Lita was still leaning on her elbow. "Well—isn't he?" she said in her cool silvery voice, with innocently widened eyes.

For an instant the significance of the retort escaped Pauline. When it reached her she felt as humiliated as if she had been caught concealing a guilty secret. She opened her lips, but no sound came from them. She sat wordless, torn between the desire to box her daughter-in-law's ears, and to rush in tears from the house.

"Lita ..." she gasped ... "this insult..."

Lita sat up, her eyes full of a slightly humorous compunction. "Oh, no! An insult! Why? I've always thought it would be so wonderful to have a love-child. I supposed that was why you both worshipped Jim. And now he isn't even that!" She shrugged her slim shoulders, and held her hands out penitently. "I am sorry to have said the wrong thing—honestly I am! But it just shows we can never understand each other. For me the real wickedness is to go on living with a man you don't love. And now I've offended you by supposing you once felt in the same way yourself..."

Pauline slowly rose to her feet: she felt stiff and shrunken. "You haven't offended me—I'm not going to allow myself to be offended. I'd rather think we don't understand each other, as you say. But surely it's not too late to try. I don't want to discuss things with you; I don't want to nag or argue; I only want you to wait, to come with the baby to Cedarledge, and spend a few quiet weeks with us. Nona will be there, and my husband ... there'll be no reproaches, no questions ... but we'll do our best to make you happy..."

Lita, with her funny twisted smile, moved toward her mother-in-law. "Why, you're actually crying! I don't believe you do that often, do you?" She bent forward and put a light kiss on Pauline's shrinking cheek. "All right—I'll come to Cedarledge. I am dead-beat and fed-up, and I daresay it'll do me a lot of good to lie up for a while..."

Pauline, for a moment, made no answer: she merely laid her lips on the girl's cheek, a little timidly, as if it had been made of something excessively thin and brittle.

"We shall all be very glad," she said.

On the doorstep, in the motor, she continued to move in the resonance of the outrageous question: "Wellisn't he?" The violence of her recoil left her wondering what use there was in trying to patch up a bond founded on such a notion of marriage. Would not Jim, as his wife so lightly suggested, run more chance of happiness if he could choose again? Surely there must still be some decent right-minded girls brought up in the old way ... like Aggie Heuston, say! But Pauline's imagination shivered away from that too... Perhaps, after all, her own principles were really obsolete to her children. Only, what was to take their place? Human nature had not changed as fast as social usage, and if Jim's wife left him nothing could prevent his suffering in the same old way.

It was all very baffling and disturbing, and Pauline did not feel as sure as she usually did that the question could be disposed of by ignoring it.
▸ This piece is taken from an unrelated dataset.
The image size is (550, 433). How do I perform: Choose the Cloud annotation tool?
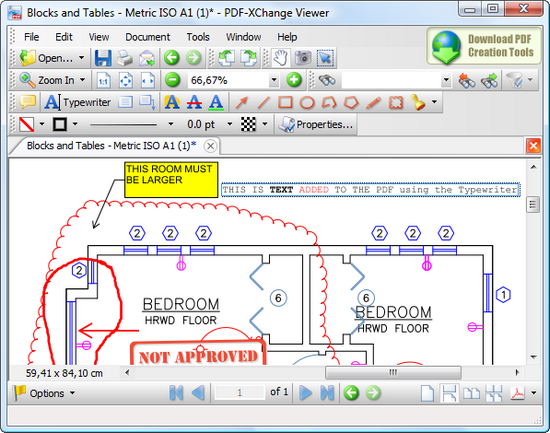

Still, on the drive home her thoughts cleared as she reflected that she had gained her main point—for the time, at any rate. Manford had enjoined her not to estrange or frighten Lita, and the two women had parted with a kiss. Manford had insisted that Lita should be induced to take no final decision till after her stay at Cedarledge; and to this also she had acquiesced. Pauline, on looking back, began to be struck by the promptness of Lita's surrender, and correspondingly impressed by her own skill in manœuvring. There was something, after all, in these exercises of the will, these smiling resolves to ignore or dominate whatever was obstructive or unpleasant! She had gained with an almost startling ease the point which Jim and Manford and Nona had vainly struggled for. And perhaps Lita's horrid insinuation had not been a voluntary impertinence, but merely the unconscious avowal of new standards. The young people nowadays, for all their long words and scientific realism, were really more like children than ever...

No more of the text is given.